(RECORDS)
┄┄┄┄┄┄
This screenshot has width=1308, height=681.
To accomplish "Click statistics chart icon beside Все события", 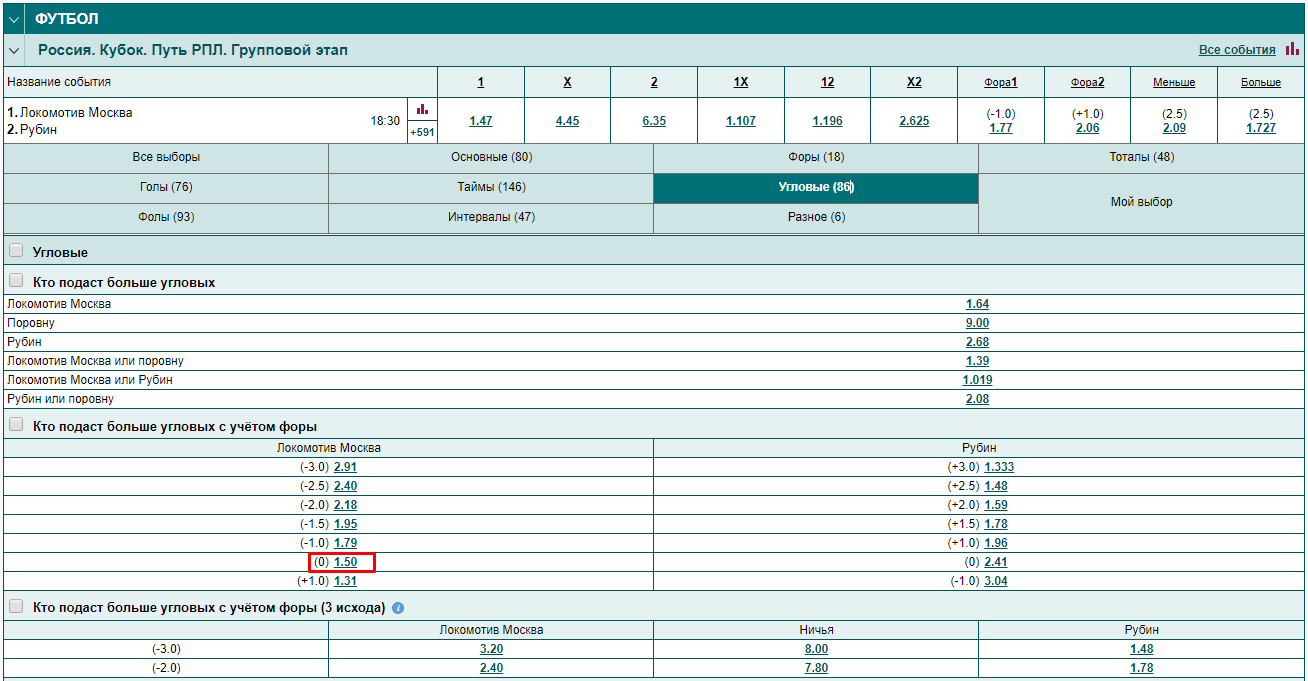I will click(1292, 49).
┄┄┄┄┄┄
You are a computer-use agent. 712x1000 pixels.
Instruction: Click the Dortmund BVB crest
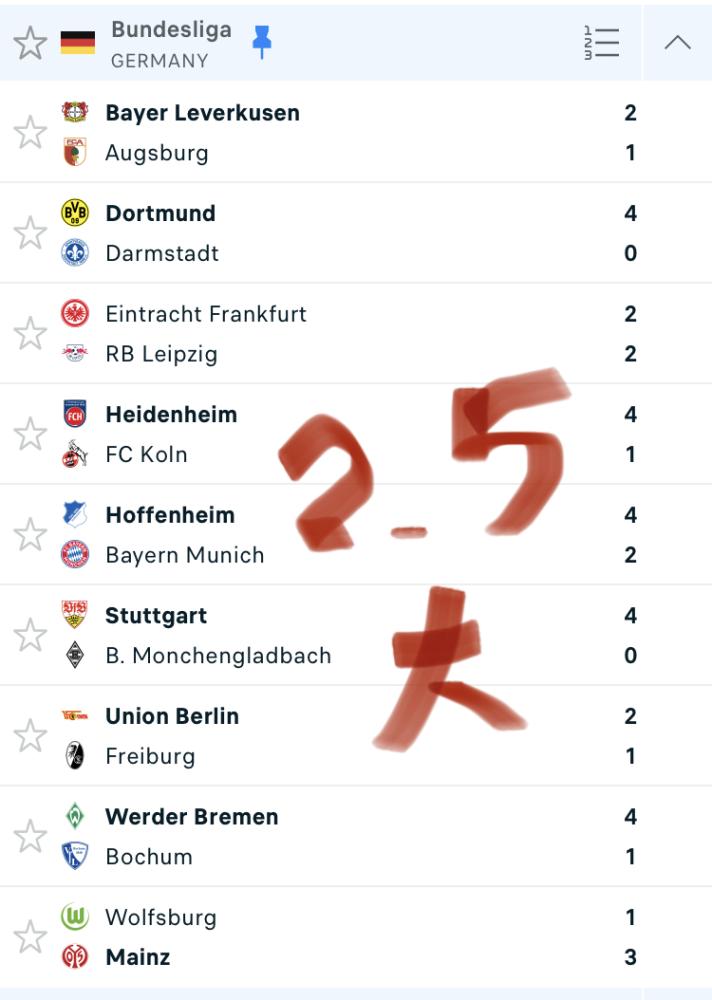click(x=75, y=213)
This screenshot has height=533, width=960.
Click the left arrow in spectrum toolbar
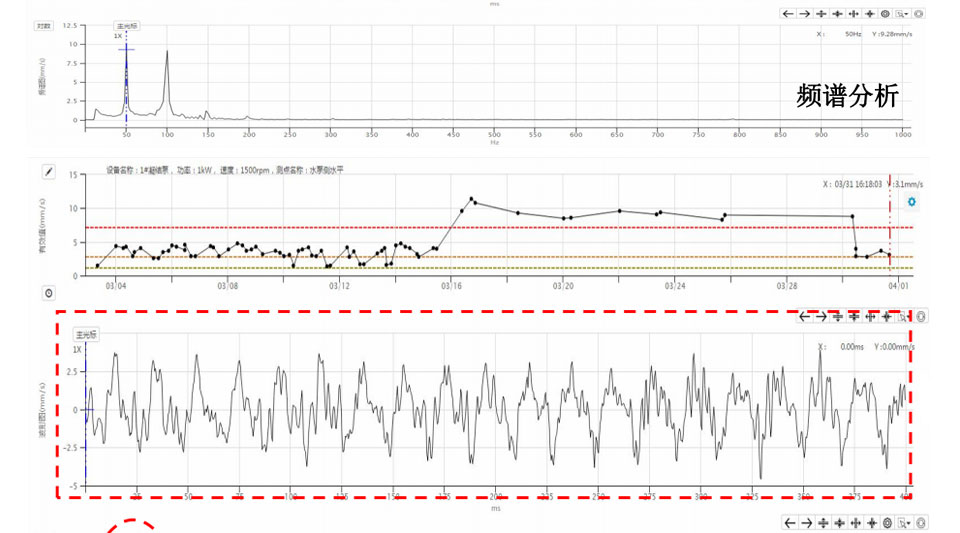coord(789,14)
┄┄┄┄┄┄
(WHAT THE TASK ASKS)
Copy out the rows from the line with "You are a computer-use" through the line with "coord(789,14)", changing "screenshot" to "screen capture" and keeping everything else the same. Don't include the pictures.

(EXPECTED OUTPUT)
You are a computer-use agent. 712x1000 pixels.
Instruction: Click the Dortmund BVB crest
click(x=75, y=213)
This screen capture has height=533, width=960.
Click the left arrow in spectrum toolbar
coord(789,14)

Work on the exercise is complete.